Amid these challenges, innovative approaches are emerging. At the University of Washington, Professor Min Sun is pioneering a model that envisions AI as a “third agent” in the classroom, working alongside teachers and students. Her platform, Colleague AI, helps teachers streamline lesson planning while offering adaptive tools to support students’ individual needs. The impact can be remarkable – in Federal Way, a 7th-grade math teacher using Colleague AI saw her students more than double their expected growth benchmarks by midyear. At Eastside Prep, teachers are using similar tools to create complex lesson plans that might otherwise be too time-consuming, such as generating governance scenarios for Washington state history classes. To maintain healthy boundaries, the school has cultivated a culture of transparency, with a simple guideline: if students are excited to tell their teacher how they used AI, it was probably appropriate; if they feel they need to hide it, it likely wasn’t.
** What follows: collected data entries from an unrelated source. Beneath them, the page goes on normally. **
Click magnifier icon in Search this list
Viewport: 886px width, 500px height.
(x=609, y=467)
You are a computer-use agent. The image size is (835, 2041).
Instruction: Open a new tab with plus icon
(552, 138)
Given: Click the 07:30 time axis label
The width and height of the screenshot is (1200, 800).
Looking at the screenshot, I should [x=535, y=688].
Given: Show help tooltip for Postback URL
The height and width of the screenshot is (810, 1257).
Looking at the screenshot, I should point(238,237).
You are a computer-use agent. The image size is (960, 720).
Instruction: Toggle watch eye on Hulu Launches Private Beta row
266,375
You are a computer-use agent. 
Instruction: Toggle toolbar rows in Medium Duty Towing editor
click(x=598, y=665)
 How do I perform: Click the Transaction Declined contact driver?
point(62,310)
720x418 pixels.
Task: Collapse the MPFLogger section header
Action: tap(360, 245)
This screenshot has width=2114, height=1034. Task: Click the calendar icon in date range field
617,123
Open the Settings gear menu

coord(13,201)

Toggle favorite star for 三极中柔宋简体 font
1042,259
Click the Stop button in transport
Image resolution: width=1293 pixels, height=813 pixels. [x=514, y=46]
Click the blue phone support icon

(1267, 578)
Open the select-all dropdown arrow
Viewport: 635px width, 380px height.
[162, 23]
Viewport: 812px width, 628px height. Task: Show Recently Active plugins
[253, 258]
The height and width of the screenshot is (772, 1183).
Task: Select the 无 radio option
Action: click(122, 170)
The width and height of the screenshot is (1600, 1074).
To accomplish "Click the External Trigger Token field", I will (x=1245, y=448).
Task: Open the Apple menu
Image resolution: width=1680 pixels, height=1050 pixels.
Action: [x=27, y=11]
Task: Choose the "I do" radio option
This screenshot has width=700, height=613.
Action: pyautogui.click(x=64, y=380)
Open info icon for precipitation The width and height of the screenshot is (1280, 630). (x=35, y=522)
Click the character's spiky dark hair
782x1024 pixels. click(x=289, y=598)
Looking ahead, educators and researchers see AI’s potential to address educational inequalities while acknowledging the risks of over-reliance. Sun argues that banning AI would only widen the digital divide, suggesting instead that thoughtful integration coupled with infrastructure investment and accessible tools is the better approach. She envisions future classrooms where teachers, students, and AI collaborate effectively, though the exact form of that AI remains uncertain. What is becoming increasingly clear is that education must redefine which skills matter most in an AI-driven world. As classrooms continue to evolve, the challenge will be finding the right balance – using AI to enhance human capabilities without replacing the essential cognitive processes that build deeper understanding. In Briggs’ words, despite all the technological advancement, successful education “is actually about people in the end.” The key is ensuring AI works with students and teachers, not for them or instead of them – augmenting human potential rather than diminishing it.